Integration of cellular level ABMs with targeted subcellular gene and protein interaction network models—multi-scale modeling—as begun by Mansury et al., will greatly enhance the ability of this technique to accurately predict complex emergent phenomena. Carefully considered selection of subcellular networks for incorporation into ABMs can increase the resolution of an ABM without excessively increasing the computational resources required [38, 42].
In order for ABMs to gain widespread usage in biomedical research, the problem of how to effectively convey their construction, implementation, validation, and simulation in peer-reviewed journals needs to be addressed. To this end, if journal space constraints require publication of an abbreviated description of the model or subset of rules, a full description and annotated rule set should be published online, either as an official supplement to the article or made available on the authors’ website [13]. Because it can be difficult to replicate a model and its results from a published textual description, the source code or a compiled version of the model should also be made available so that other scientists can verify the model and perform additional independent validation [13].

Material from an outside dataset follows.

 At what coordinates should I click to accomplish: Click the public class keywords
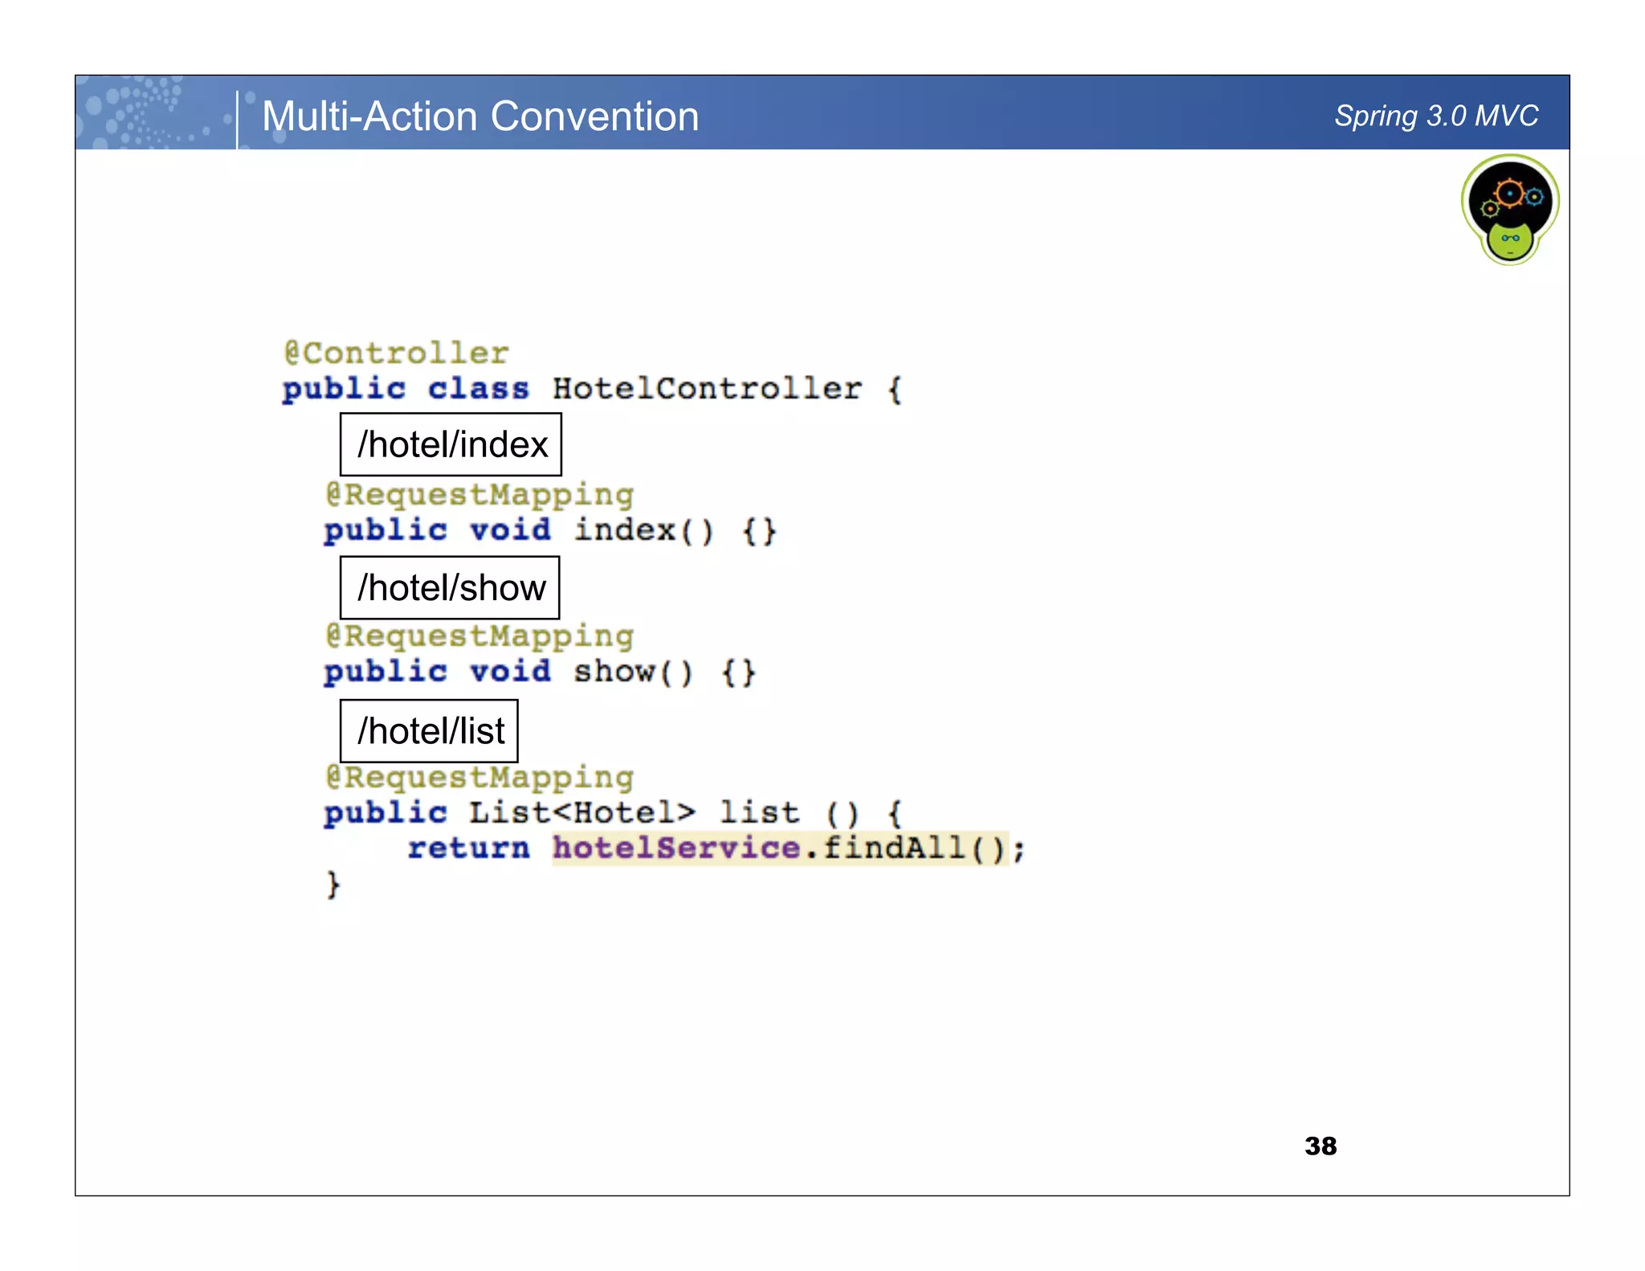coord(406,389)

As ABM continues to emerge and be recognized as a powerful tool, it is paramount that effective methods for development and testing be standardized. Grimm and Railsback address this in the ecological field [13]. Although the methods they describe are applicable to ABMs in general, consensus within the biomedical ABM community should be sought; this may require dialogue and collaborations with ecologists and epidemiologists who have used this technique previously. This lack of standardization remains a hurdle for the acceptance of ABM in the biomedical field as a whole. As such, we feel that the parallel experimental and modeling approach we describe in this review joins ABMs with more traditional science, and is essential to its acceptance. The coupling of ABM and experiment can help speed that acceptance by aiding in developing and testing hypotheses that explain nonintuitive experimental results. This approach is useful in studying a variety of tissue patterning events, including embryogenesis, physiological and pathological tissue remodeling, and the effects of therapeutic interventions. Thus, its applicability and utility span basic (e.g. identification of molecular mechanisms) and applied science (e.g. targeted drug discovery). ABM can be used to answer both in vitro and in vivo questions, and the application of this approach to new and different settings will only help to expedite a formalization for ABM construction, validation, and implementation in biomedical research.

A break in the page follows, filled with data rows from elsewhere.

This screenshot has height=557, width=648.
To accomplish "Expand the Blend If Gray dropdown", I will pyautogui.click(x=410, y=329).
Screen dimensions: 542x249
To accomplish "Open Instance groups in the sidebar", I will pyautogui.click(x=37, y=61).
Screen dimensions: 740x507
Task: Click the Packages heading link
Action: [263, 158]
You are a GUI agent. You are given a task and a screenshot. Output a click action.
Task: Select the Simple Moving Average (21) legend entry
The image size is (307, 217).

Agent-based modeling is a computational technique that predicts complex patterns by simulating the interactions of a set of individual agents with each other and their environment according to a literature-derived rule set.

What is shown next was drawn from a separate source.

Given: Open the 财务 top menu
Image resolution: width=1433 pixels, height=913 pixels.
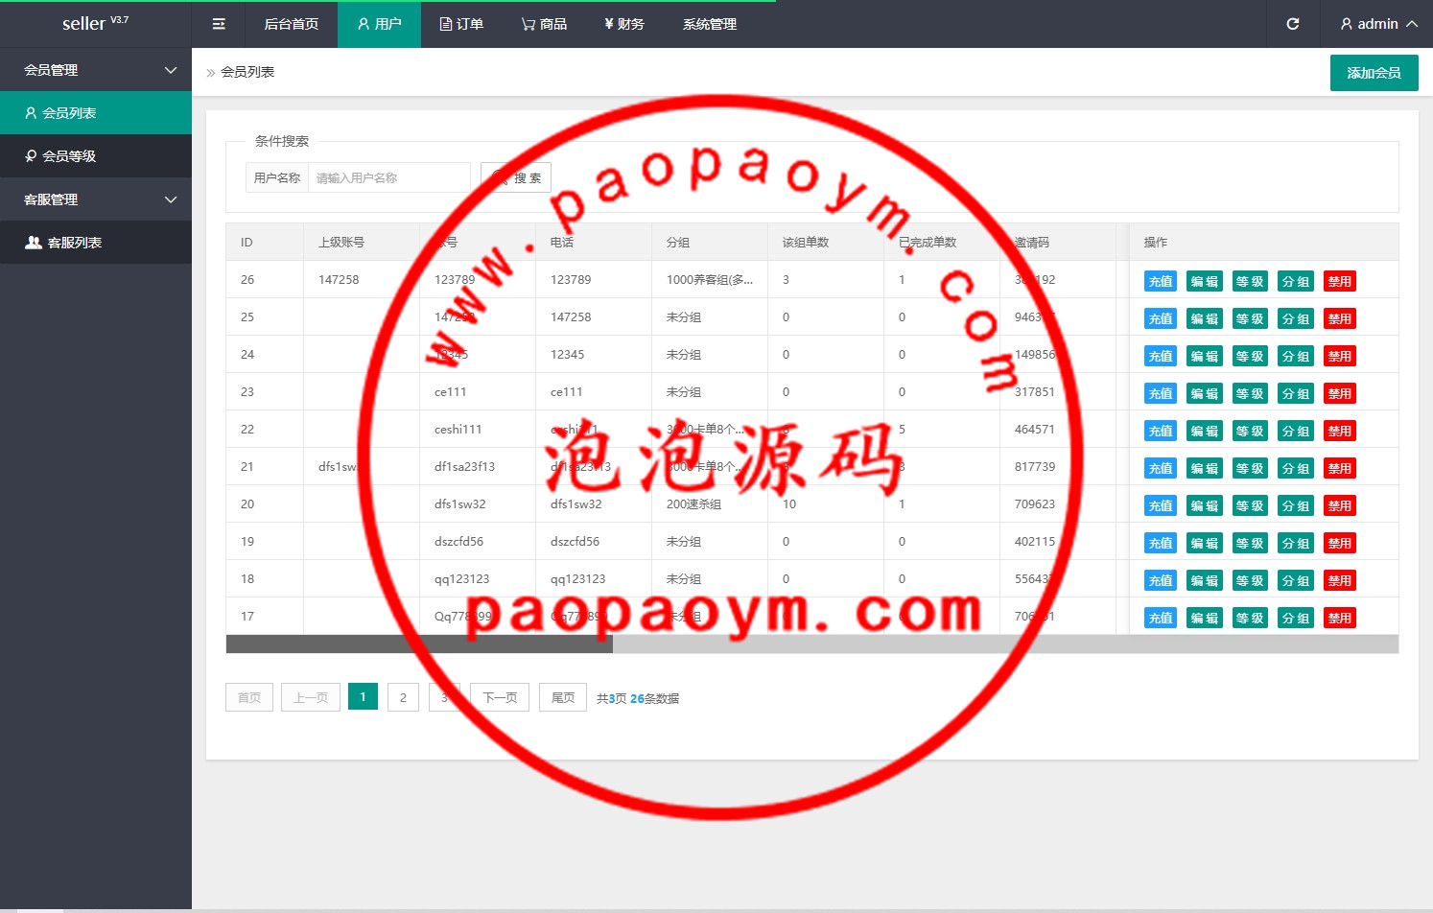Looking at the screenshot, I should (623, 24).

Agent-based models provide different types of information about a process than can be derived from differential equation-based models. In ABM, each cell is represented explicitly, complex interactions between cells are easily probed, and a spatially and temporally heterogeneous tissue environment can be more thoroughly explored.
The dependence of agent-based models on empirical rules makes validation of models with laboratory experimentation a necessity. There are many ways to pair this modeling approach with experimental analysis, and the synergy between the two expedites biological discovery (Figure 2).
Agent-based models are especially useful for generation and initial profiling of hypotheses about how tissues undergo patterning changes by structurally remodeling, adapting, or growing.